__EXCERPT__:
[start]

Fishbowl DC is about the world of Washington journalism. Gossip, controversies, rituals, personalities-- and criticism. Good way to keep track of the press tribe in DC

PJ Net Today is written by Leonard Witt and colleagues. It's the weblog of the Public Journalisn Network (I am a founding member of that group) and it follows developments in citizen-centered journalism.

Here's Simon Waldman's blog. He's the Director of Digital Publishing for The Guardian in the UK, the world's most Web-savvy newspaper. What he says counts.

Novelist, columnist, NPR commentator, Iraq War vet, Colonel in the Army Reserve, with a PhD in literature. How many bloggers are there like that? One: Austin Bay.

Betsy Newmark's weblog she describes as "comments and Links from a history and civics teacher in Raleigh, NC." An intelligent and newsy guide to blogs on the Right side of the sphere. I go there to get links and comment, like the teacher said.

Rhetoric is language working to persuade. Professor Andrew Cline's Rhetorica shows what a good lens this is on politics and the press.

Davos Newbies is a "year-round Davos of the mind," written from London by Lance Knobel. He has a cosmopolitan sensibility and a sharp eye for things on the Web that are just... interesting. This is the hardest kind of weblog to do well. Knobel does it well.

Susan Crawford, a law professor, writes about democracy, technology, intellectual property and the law. She has an elegant weblog about those themes.

Kevin Roderick's LA Observed is everything a weblog about the local scene should be. And there's a lot to observe in Los Angeles.

Joe Gandelman's The Moderate Voice is by a political independent with an irrevant style and great journalistic instincts. A link-filled and consistently interesting group blog.

Ryan Sholin's Invisible Inkling is about the future of newspapers, online news and journalism education. He's the founder of WiredJournalists.com and a self-taught Web developer and designer.

H20town by Lisa Williams is about the life and times of Watertown, Massachusetts, and it covers that town better than any local newspaper. Williams is funny, she has style, and she loves her town.

[end]

Entries for locating text and elements:
[start]

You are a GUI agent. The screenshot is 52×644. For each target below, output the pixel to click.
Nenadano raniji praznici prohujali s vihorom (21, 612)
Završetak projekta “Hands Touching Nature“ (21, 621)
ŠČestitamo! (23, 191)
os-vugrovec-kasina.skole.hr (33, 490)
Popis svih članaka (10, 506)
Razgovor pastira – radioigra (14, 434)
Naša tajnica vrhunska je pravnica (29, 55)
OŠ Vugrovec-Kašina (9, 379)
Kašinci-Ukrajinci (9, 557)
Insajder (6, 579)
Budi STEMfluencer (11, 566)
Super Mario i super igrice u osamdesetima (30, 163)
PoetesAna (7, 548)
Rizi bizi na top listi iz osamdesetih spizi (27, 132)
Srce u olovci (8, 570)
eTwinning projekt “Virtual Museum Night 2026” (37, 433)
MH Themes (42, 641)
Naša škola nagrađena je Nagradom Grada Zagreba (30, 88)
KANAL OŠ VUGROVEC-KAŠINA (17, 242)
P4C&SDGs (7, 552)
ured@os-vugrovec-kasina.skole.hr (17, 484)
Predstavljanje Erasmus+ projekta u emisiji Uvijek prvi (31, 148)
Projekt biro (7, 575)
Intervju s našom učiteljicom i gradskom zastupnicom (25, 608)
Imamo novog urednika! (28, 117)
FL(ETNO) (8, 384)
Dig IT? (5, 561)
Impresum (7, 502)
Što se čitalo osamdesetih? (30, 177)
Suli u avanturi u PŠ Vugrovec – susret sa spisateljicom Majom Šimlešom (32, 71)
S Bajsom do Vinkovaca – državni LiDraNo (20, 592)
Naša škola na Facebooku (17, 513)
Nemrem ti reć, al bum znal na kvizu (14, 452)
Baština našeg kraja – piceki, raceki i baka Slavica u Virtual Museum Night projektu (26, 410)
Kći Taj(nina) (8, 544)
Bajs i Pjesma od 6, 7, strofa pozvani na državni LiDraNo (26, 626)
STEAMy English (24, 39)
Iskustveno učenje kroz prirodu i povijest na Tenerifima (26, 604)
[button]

[end]

__INSTRUCTIONS__:
**A)** In the records, substitute "point" for "pixel" across the stretch from the start through the line containing "os-vugrovec-kasina.skole.hr (33, 490)", and return those lines with everything else unchanged.
**B)** Resume the roundup of journalism and politics weblogs from where it stops.
The text and the records have no connection to each other.

__TASK-BY-TASK RESULTS__:
**A)**
You are a GUI agent. The screenshot is 52×644. For each target below, output the point to click.
Nenadano raniji praznici prohujali s vihorom (21, 612)
Završetak projekta “Hands Touching Nature“ (21, 621)
ŠČestitamo! (23, 191)
os-vugrovec-kasina.skole.hr (33, 490)

**B)**
Dan Froomkin's White House Briefing at washingtonpost.com is a daily review of the best reporting and commentary on the presidency. Read it daily and you'll be extremely well informed.

Rebecca MacKinnon, former correspondent for CNN, has immersed herself in the world of new media and she's seen the light (great linker too.)

Micro Persuasion is Steve Rubel's weblog. It's about how blogs and participatory journalism are changing the business of persuasion. Rubel always has the latest study or article.

Susan Mernit's blog is "writing and news about digital media, ecommerce, social networks, blogs, search, online classifieds, publishing and pop culture from a consultant, writer, and sometime entrepeneur." Connected.

Group Blogs

CJR Daily is Columbia Journalism Review's weblog about the press and its problems, edited by Steve Lovelady, formerly of the Philadelpia Inquirer.

Lost Remote is a very newsy weblog about television and its future, founded by Cory Bergman, executive producer at KING-TV in Seattle. Truly on top of things, with many short posts a day that take an inside look at the industry.

Editors Weblog is from the World Editors Fourm, an international group of newspaper editors. It's about trends and challenges facing editors worldwide.

Journalism.co.uk keeps track of developments from the British side of the Atlantic. Very strong on online journalism.

Digests & Round-ups:

Memeorandum: Single best way I know of to keep track of both the news and the political blogosphere. Top news stories and posts that people are blogging about, automatically updated.

Daily Briefing: A categorized digest of press news from the Project on Excellence in Journalism.

Press Notes is a round-up of today's top press stories from the Society of Professional Journalists.

Richard Prince does a link-rich thrice-weekly digest called "Journalisms" (plural), sponsored by the Maynard Institute, which believes in pluralism in the press.

Newsblog is a daily digest from Online Journalism Review.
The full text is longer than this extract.